== Material for the task ==

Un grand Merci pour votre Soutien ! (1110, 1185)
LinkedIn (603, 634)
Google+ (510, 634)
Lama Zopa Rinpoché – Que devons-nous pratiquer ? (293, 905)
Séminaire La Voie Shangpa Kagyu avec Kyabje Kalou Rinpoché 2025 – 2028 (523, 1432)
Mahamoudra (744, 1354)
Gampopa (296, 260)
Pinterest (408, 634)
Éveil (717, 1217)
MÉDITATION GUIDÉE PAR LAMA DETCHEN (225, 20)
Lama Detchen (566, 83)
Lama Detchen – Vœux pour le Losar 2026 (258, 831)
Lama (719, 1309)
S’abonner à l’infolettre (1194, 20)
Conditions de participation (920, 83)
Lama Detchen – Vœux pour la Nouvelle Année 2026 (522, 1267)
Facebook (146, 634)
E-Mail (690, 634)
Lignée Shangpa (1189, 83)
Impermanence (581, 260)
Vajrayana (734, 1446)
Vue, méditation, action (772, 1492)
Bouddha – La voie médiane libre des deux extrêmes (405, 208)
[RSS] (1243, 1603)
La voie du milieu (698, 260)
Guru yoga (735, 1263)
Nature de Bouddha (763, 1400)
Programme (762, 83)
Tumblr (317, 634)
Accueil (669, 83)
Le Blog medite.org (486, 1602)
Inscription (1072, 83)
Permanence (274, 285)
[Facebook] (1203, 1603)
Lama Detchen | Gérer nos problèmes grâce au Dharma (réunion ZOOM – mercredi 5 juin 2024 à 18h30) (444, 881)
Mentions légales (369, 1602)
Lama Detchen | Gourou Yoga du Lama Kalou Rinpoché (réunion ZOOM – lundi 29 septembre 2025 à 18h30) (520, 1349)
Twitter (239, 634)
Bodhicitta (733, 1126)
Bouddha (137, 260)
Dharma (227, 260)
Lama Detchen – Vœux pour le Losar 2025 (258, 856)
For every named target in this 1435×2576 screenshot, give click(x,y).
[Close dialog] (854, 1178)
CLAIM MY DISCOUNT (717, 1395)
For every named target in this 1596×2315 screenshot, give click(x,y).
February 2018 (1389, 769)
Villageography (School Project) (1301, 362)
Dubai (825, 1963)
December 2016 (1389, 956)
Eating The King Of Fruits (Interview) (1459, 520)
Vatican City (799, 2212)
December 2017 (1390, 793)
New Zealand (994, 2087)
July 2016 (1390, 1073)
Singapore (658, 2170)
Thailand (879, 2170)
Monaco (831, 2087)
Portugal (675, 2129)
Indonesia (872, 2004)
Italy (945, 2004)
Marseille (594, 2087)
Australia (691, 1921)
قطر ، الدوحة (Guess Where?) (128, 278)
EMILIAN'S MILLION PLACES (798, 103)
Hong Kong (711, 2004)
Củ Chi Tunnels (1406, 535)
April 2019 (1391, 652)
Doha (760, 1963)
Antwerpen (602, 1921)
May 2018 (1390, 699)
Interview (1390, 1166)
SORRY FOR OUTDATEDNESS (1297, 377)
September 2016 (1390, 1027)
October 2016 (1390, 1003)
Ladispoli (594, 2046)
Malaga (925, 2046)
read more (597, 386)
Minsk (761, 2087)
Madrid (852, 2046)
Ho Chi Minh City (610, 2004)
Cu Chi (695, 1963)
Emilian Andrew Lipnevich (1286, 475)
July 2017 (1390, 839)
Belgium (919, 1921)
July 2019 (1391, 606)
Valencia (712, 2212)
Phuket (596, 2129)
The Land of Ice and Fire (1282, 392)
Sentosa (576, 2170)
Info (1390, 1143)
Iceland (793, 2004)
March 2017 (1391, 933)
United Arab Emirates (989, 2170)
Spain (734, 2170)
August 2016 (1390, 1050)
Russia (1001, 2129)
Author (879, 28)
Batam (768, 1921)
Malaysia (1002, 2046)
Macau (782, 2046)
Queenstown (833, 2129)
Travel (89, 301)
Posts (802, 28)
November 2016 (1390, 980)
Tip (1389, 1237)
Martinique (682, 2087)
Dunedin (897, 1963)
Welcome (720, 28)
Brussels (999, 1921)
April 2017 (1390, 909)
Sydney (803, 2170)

===

- [Problem to work on]:
Nothing in the records above may be left out; repeat them exactly.

- [Solution to the exercise]:
Un grand Merci pour votre Soutien ! (1110, 1185)
LinkedIn (603, 634)
Google+ (510, 634)
Lama Zopa Rinpoché – Que devons-nous pratiquer ? (293, 905)
Séminaire La Voie Shangpa Kagyu avec Kyabje Kalou Rinpoché 2025 – 2028 (523, 1432)
Mahamoudra (744, 1354)
Gampopa (296, 260)
Pinterest (408, 634)
Éveil (717, 1217)
MÉDITATION GUIDÉE PAR LAMA DETCHEN (225, 20)
Lama Detchen (566, 83)
Lama Detchen – Vœux pour le Losar 2026 (258, 831)
Lama (719, 1309)
S’abonner à l’infolettre (1194, 20)
Conditions de participation (920, 83)
Lama Detchen – Vœux pour la Nouvelle Année 2026 (522, 1267)
Facebook (146, 634)
E-Mail (690, 634)
Lignée Shangpa (1189, 83)
Impermanence (581, 260)
Vajrayana (734, 1446)
Vue, méditation, action (772, 1492)
Bouddha – La voie médiane libre des deux extrêmes (405, 208)
[RSS] (1243, 1603)
La voie du milieu (698, 260)
Guru yoga (735, 1263)
Nature de Bouddha (763, 1400)
Programme (762, 83)
Tumblr (317, 634)
Accueil (669, 83)
Le Blog medite.org (486, 1602)
Inscription (1072, 83)
Permanence (274, 285)
[Facebook] (1203, 1603)
Lama Detchen | Gérer nos problèmes grâce au Dharma (réunion ZOOM – mercredi 5 juin 2024 à 18h30) (444, 881)
Mentions légales (369, 1602)
Lama Detchen | Gourou Yoga du Lama Kalou Rinpoché (réunion ZOOM – lundi 29 septembre 2025 à 18h30) (520, 1349)
Twitter (239, 634)
Bodhicitta (733, 1126)
Bouddha (137, 260)
Dharma (227, 260)
Lama Detchen – Vœux pour le Losar 2025 (258, 856)
For every named target in this 1435×2576 screenshot, give click(x,y).
[Close dialog] (854, 1178)
CLAIM MY DISCOUNT (717, 1395)
For every named target in this 1596×2315 screenshot, give click(x,y).
February 2018 (1389, 769)
Villageography (School Project) (1301, 362)
Dubai (825, 1963)
December 2016 (1389, 956)
Eating The King Of Fruits (Interview) (1459, 520)
Vatican City (799, 2212)
December 2017 (1390, 793)
New Zealand (994, 2087)
July 2016 (1390, 1073)
Singapore (658, 2170)
Thailand (879, 2170)
Monaco (831, 2087)
Portugal (675, 2129)
Indonesia (872, 2004)
Italy (945, 2004)
Marseille (594, 2087)
Australia (691, 1921)
قطر ، الدوحة (Guess Where?) (128, 278)
EMILIAN'S MILLION PLACES (798, 103)
Hong Kong (711, 2004)
Củ Chi Tunnels (1406, 535)
April 2019 (1391, 652)
Doha (760, 1963)
Antwerpen (602, 1921)
May 2018 (1390, 699)
Interview (1390, 1166)
SORRY FOR OUTDATEDNESS (1297, 377)
September 2016 (1390, 1027)
October 2016 (1390, 1003)
Ladispoli (594, 2046)
Malaga (925, 2046)
read more (597, 386)
Minsk (761, 2087)
Madrid (852, 2046)
Ho Chi Minh City (610, 2004)
Cu Chi (695, 1963)
Emilian Andrew Lipnevich (1286, 475)
July 2017 (1390, 839)
Belgium (919, 1921)
July 2019 (1391, 606)
Valencia (712, 2212)
Phuket (596, 2129)
The Land of Ice and Fire (1282, 392)
Sentosa (576, 2170)
Info (1390, 1143)
Iceland (793, 2004)
March 2017 (1391, 933)
United Arab Emirates (989, 2170)
Spain (734, 2170)
August 2016 (1390, 1050)
Russia (1001, 2129)
Author (879, 28)
Batam (768, 1921)
Malaysia (1002, 2046)
Macau (782, 2046)
Queenstown (833, 2129)
Travel (89, 301)
Posts (802, 28)
November 2016 (1390, 980)
Tip (1389, 1237)
Martinique (682, 2087)
Dunedin (897, 1963)
Welcome (720, 28)
Brussels (999, 1921)
April 2017 (1390, 909)
Sydney (803, 2170)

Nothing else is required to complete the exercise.